Maybe we need to put an end to “things” and stop wasting so much time. Because are we just scared of commitment? Or are we enjoying the “thing” too much to let anything change? Or are we just scared to admit our real feelings incase we misinterpreted the “thing” completely? Who knows.
I mean I am totally guilty of being in “things” before. I mean maybe you glance at them a little too frequently, flirt with them a little too much, hug them a little too tight, kiss them a little too passionately, think of them a little too often for them to be referred to as just a friend anymore. Or maybe you both realise it’s a little too much more than friends and it frightens you. For people who have been friends for a long time it is scary to take the plunge, make the change, risk the friendship.
Overall I think having a “thing” with someone keeps you on your toes. It’s exciting and exhilarating and annoying and passionate all rolled in to one. And it is sad to me when “things” end for no reason because it totally just leaves people in tears. I’ve been there, done that.
So maybe we just need to take the plunge, make the change and just date someone. Get yourself out there. Put a label on it. Stop messing around and wasting time. Go out to dinner and enjoy yourself.
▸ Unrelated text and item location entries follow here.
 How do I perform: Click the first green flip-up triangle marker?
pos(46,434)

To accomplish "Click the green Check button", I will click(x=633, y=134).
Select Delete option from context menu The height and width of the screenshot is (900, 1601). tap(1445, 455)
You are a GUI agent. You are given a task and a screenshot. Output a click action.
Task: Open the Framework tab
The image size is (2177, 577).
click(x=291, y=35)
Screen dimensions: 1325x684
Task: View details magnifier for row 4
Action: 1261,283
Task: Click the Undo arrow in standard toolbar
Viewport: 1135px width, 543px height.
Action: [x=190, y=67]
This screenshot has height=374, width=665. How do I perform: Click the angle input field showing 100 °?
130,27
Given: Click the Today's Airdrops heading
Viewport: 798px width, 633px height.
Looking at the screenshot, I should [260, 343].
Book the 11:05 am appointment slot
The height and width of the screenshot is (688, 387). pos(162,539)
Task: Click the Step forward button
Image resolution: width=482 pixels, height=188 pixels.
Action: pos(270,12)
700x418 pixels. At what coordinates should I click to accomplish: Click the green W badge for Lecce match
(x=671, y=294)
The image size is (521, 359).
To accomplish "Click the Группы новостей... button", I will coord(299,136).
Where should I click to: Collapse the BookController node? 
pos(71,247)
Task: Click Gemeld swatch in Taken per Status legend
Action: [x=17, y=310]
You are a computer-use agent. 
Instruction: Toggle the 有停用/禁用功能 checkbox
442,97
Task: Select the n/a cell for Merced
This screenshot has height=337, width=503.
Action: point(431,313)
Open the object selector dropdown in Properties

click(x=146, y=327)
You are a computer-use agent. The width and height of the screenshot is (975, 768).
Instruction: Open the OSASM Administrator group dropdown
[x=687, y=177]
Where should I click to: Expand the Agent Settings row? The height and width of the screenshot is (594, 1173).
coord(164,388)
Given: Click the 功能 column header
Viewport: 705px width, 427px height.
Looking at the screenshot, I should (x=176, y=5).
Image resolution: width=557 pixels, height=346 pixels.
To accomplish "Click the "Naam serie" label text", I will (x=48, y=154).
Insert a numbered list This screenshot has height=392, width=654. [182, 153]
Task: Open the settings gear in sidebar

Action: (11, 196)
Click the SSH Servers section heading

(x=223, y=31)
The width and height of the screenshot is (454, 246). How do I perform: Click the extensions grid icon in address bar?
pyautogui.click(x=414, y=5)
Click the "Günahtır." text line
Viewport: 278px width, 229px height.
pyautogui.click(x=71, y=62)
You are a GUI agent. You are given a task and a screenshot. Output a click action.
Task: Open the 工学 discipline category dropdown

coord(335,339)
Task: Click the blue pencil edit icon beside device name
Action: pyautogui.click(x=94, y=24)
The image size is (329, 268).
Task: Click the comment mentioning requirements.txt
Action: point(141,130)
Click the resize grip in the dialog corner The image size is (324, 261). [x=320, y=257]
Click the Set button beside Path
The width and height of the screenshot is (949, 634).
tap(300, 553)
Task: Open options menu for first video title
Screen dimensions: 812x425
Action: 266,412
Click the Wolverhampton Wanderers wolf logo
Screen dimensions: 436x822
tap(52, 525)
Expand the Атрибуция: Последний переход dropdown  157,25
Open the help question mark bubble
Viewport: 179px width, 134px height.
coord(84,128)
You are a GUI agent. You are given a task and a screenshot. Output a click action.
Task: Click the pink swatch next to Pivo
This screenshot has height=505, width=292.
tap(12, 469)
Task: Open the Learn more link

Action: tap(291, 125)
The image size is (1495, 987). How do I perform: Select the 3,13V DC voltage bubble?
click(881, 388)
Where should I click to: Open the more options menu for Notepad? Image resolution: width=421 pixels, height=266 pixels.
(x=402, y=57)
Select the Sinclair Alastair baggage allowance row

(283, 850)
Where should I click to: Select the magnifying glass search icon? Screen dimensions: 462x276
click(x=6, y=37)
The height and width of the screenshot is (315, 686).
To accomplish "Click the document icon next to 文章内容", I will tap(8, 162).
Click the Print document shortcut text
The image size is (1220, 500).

If it’s a “thing” then enjoy it. But don’t let yourself get too captivated in to having a “thing”. Because when it comes down to it, “things” can be as confusing and annoying as anything I have ever experienced in my life.
Good luck with this one. (I am totally going to continue enjoying having a flirt and having a “thing” with him. Maybe this one won’t be as confusing as the last one. Okay, let’s be honest it will probably be worse.)